Gartner: Software progress drives autonomy of cars

November 15, 2019 //By Christoph Hammerschmidt
Gartner: Software progress drives autonomy of cars
By 2023, worldwide net additions of vehicles equipped with hardware that could enable autonomous driving without human supervision will reach 745,705 units, up from 137,129 units in 2018, says a recent release from market research and management consulting company Gartner, Inc. According to the experts, vehicle development has still quite a way to go to achieve comparable safety than human drivers.

The growth will predominantly come from North America, Greater China and Western Europe, as countries in these regions become the first to introduce regulations around autonomous driving technology.

Net additions represent the annual increase in the number of vehicles equipped with hardware for autonomous driving. They do not represent sales of physical units, but rather demonstrate the net change in vehicles that are autonomous-ready.

Today there are no autonomous vehicles in commercial operation on public streets, states Gartner principal research analyst Jonathan Davenport. All such vehicles are at the R&D stage “There are currently vehicles with limited autonomous capabilities, yet they still rely on the supervision of a human driver. However, many of these vehicles have hardware, including cameras, radar, and in some cases, lidar sensors, that could support full autonomy. With an over-the-air (OTA) software update, these vehicles could begin to operate at higher levels of autonomy, which is why we classify them as ‘autonomous-ready.”

While the growth forecast for autonomous-driving-capable vehicles is fast, net additions of autonomous commercial vehicles remain low in absolute terms when compared with equivalent consumer autonomous vehicle sales. The number of vehicles equipped with hardware that could enable autonomous driving without human supervision in the consumer segment are expected to reach 325,682 in 2020, while the commercial segment will see just 10,590 (see Table 1).



Today, there are no countries with active regulations that allow production-ready autonomous vehicles to operate legally, the release says. The market researcher regards this as a major roadblock to their development and use.
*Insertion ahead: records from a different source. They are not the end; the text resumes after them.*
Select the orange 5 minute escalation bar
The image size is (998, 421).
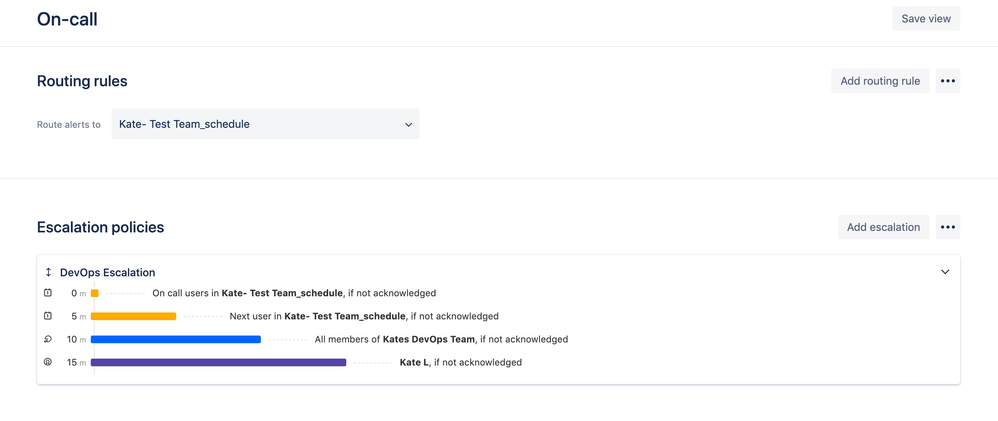pos(134,316)
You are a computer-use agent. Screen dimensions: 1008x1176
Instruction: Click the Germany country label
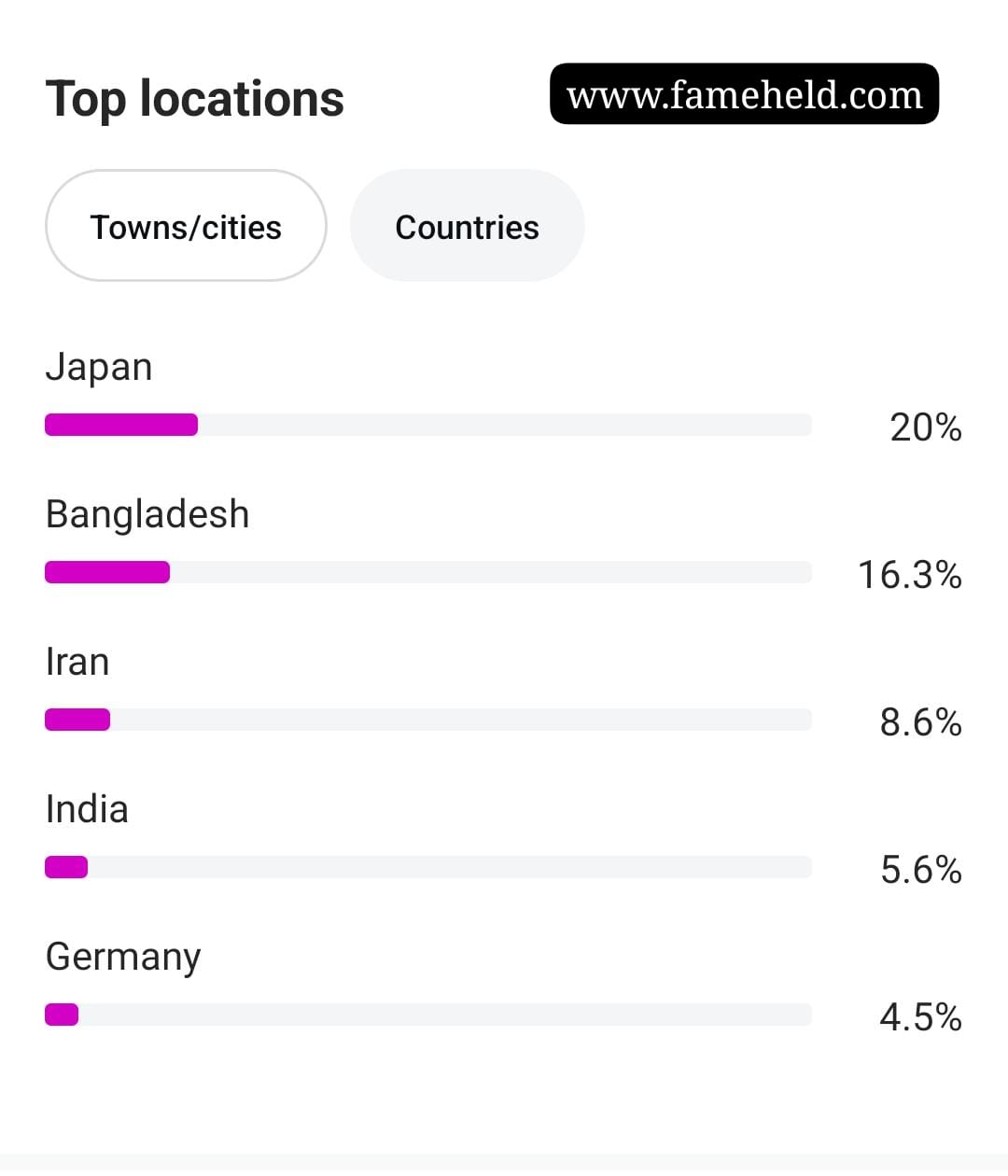(x=123, y=958)
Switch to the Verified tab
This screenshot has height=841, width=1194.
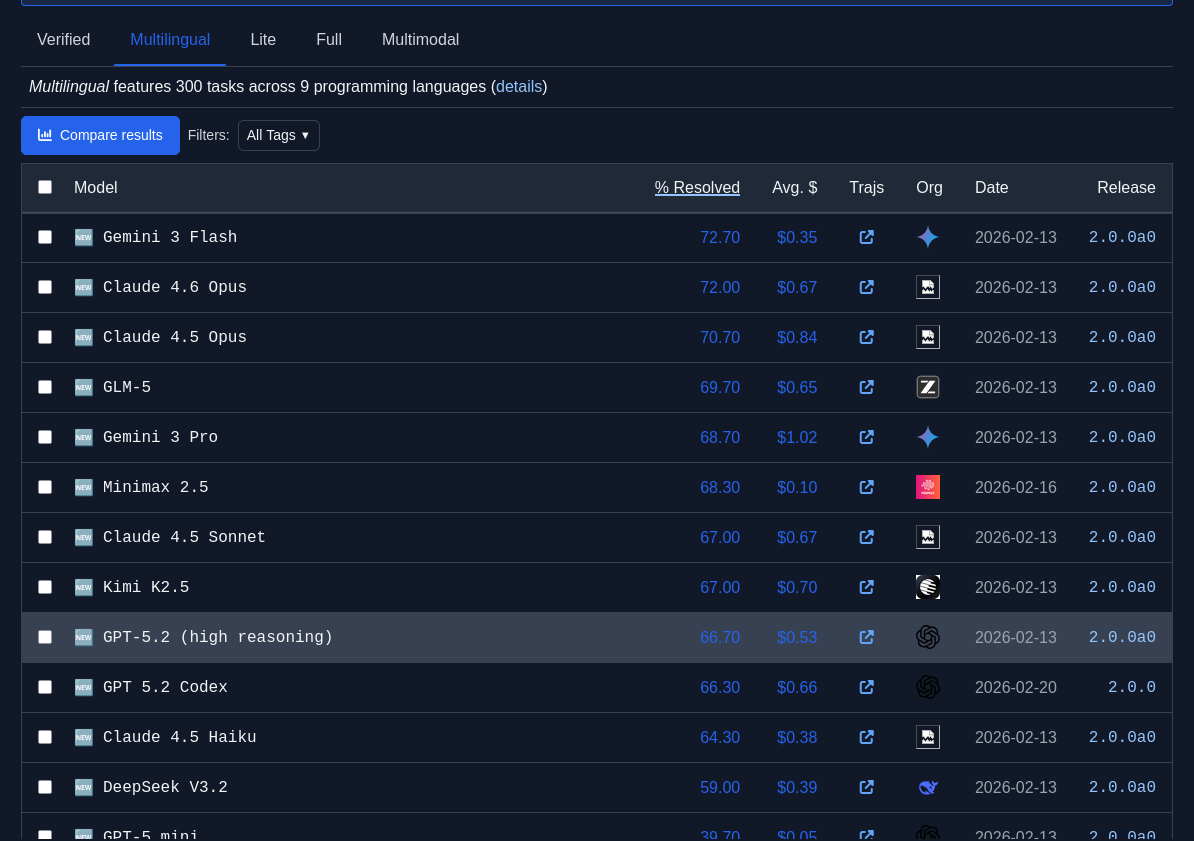(x=63, y=40)
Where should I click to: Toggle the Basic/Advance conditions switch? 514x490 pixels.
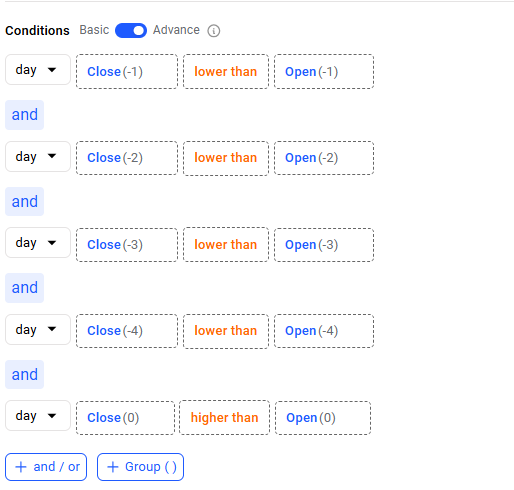coord(131,30)
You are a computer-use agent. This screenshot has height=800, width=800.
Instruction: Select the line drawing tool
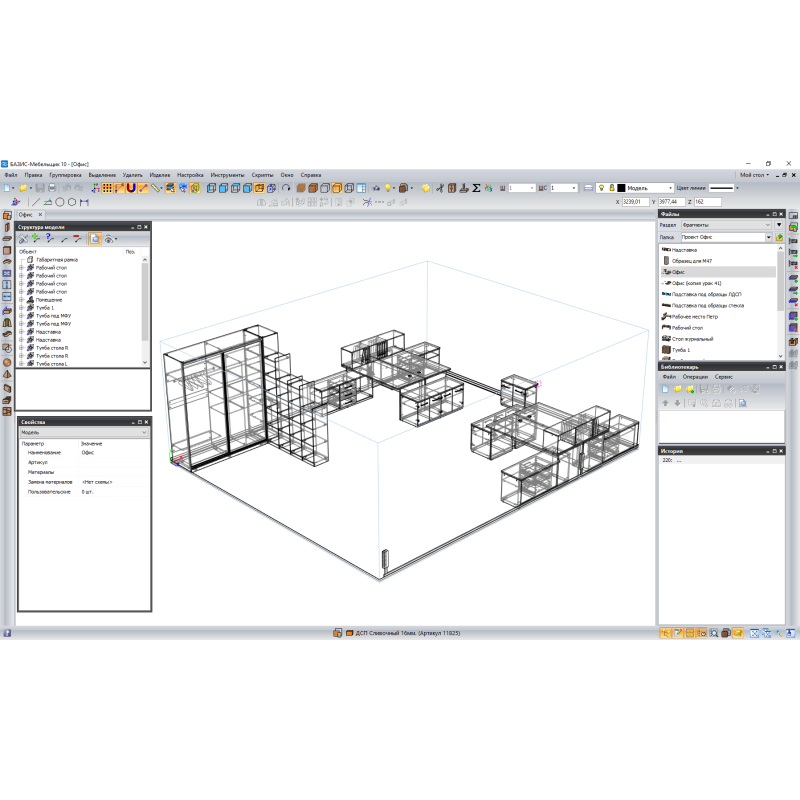pos(36,201)
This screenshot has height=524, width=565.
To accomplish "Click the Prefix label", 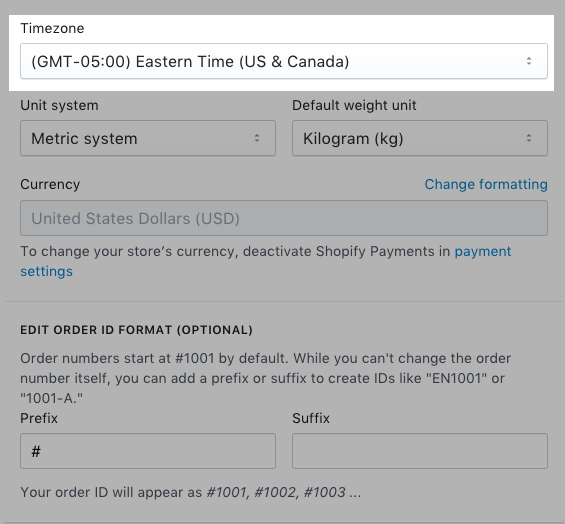I will (39, 418).
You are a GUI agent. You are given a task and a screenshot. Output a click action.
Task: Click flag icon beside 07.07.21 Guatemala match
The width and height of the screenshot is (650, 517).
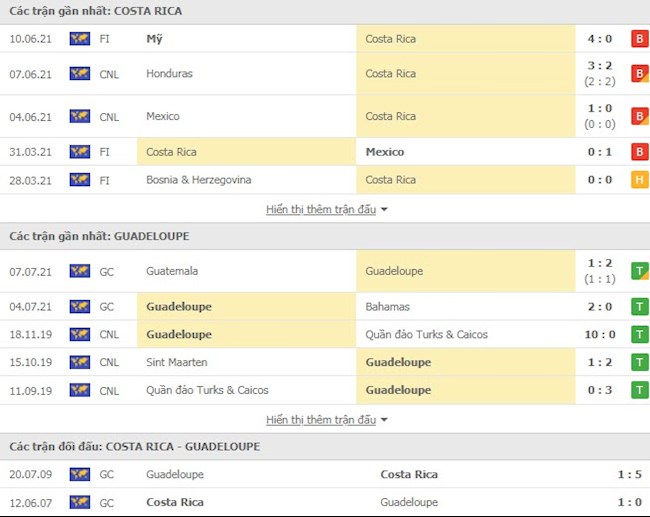79,271
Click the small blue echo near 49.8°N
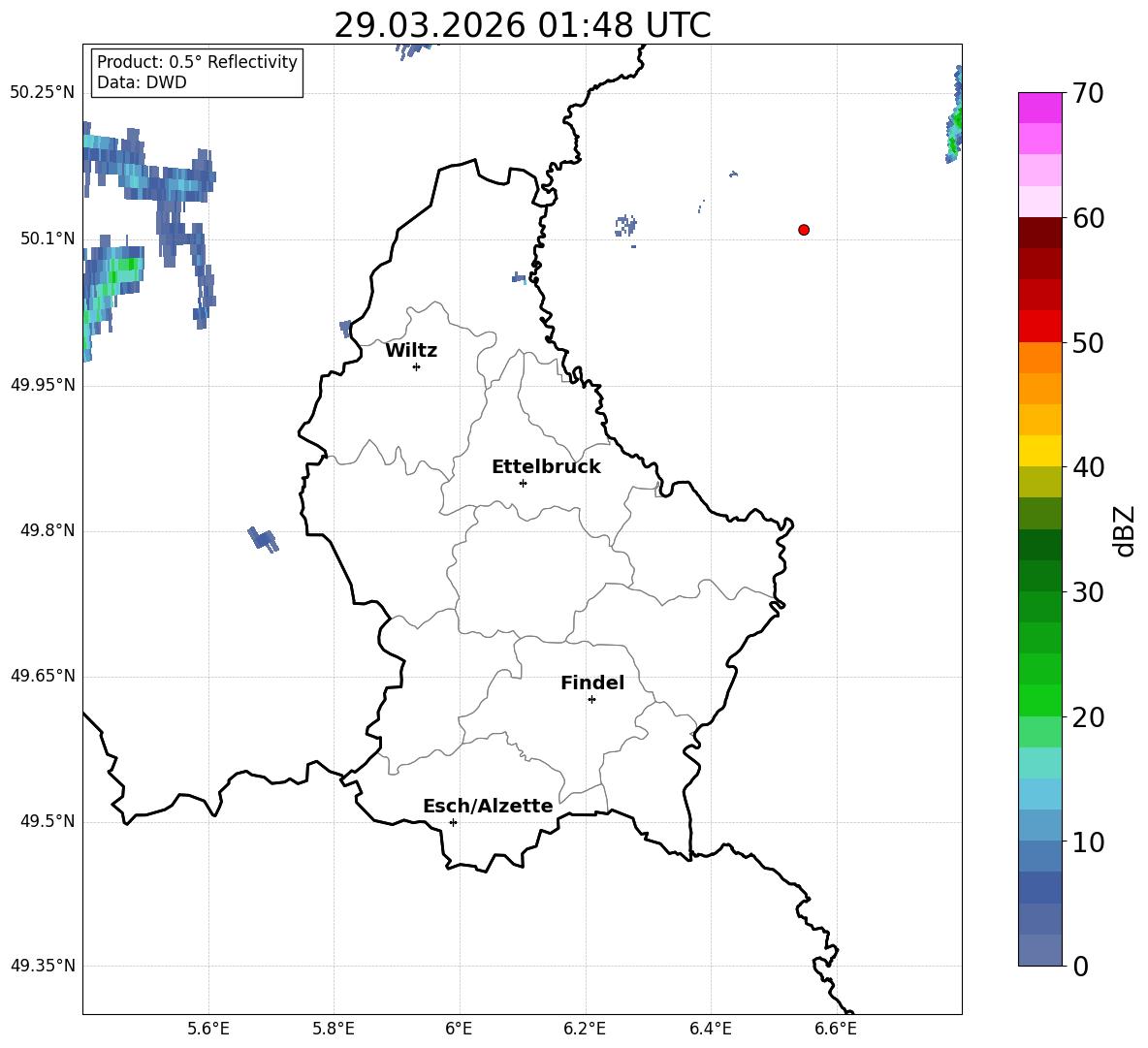Viewport: 1148px width, 1048px height. click(x=263, y=539)
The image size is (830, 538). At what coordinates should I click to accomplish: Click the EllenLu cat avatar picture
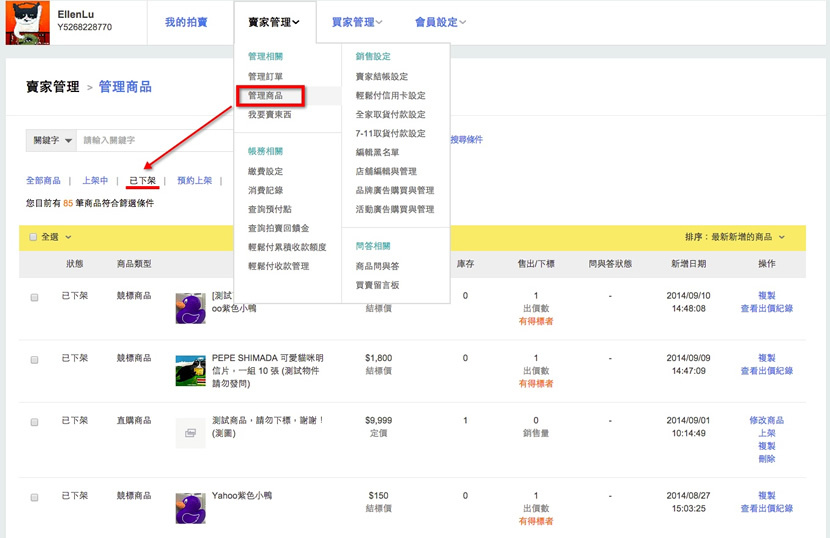click(27, 22)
Another limiting factor is costs for sensor hardware. By 2026, the cost of the sensors needed to deliver autonomous driving functionality will be approximately 25% lower than they will be in 2020. Even with such a decline, these sensor arrays will still have prohibitively high costs. This means that through the next decade, advanced autonomous functionality will be available only on premium vehicles and vehicles sold to mobility service fleets.